Free TV Backs Call To Ditch Election Ad Blackout

By March 14, 2019July 19th, 2019No Comments

Free TV Australia applauds the recommendation by the Senate Legal and Constitutional Affairs Legislation Committee for the removal of the archaic restrictions on political advertising on television and radio.

The Committee, chaired by Senator the Hon Ian Macdonald, unanimously called on the government to give consideration to amending the provisions in the Broadcasting Services Act 1992 that prohibit broadcasters showing any election advertisements in the three days before an election. The restriction does not apply to print or online advertising.

The Committee’s report noted that the current television and radio advertising blackout “does nothing to stop broader electioneering on those days. Moreover, many voters cast their votes before election day, and voters need not be shielded from electioneering in order to make well-considered votes.”

Free TV Australia CEO, Bridget Fair, said: “The election advertising blackout is arcane and outdated and we fully support the committee’s recommendation to get rid of it.

“The restriction was introduced more than a quarter of a century ago and has been made redundant by changes in the media industry, in particular, the rise of online media. It’s farcical that broadcasters have to adhere to the three-day blackout, while the unregulated digital platforms can run ads right up to – and on – election day.

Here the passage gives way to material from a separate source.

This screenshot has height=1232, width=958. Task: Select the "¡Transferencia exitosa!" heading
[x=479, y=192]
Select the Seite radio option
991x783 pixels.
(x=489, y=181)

“It makes absolutely no sense that come election day, the only place you won’t find a political ad is on television or radio,” she said.

Ms Fair said removing the election advertising blackout was an important first step in easing the restrictions on the commercial free-to-air television industry.

“It’s time to modernise the many outdated laws that disadvantage commercial free-to-air television broadcasters in competing with new media platforms. Ditching the ban on television and radio ads in the three days before an election is a logical and fair first step,” she said.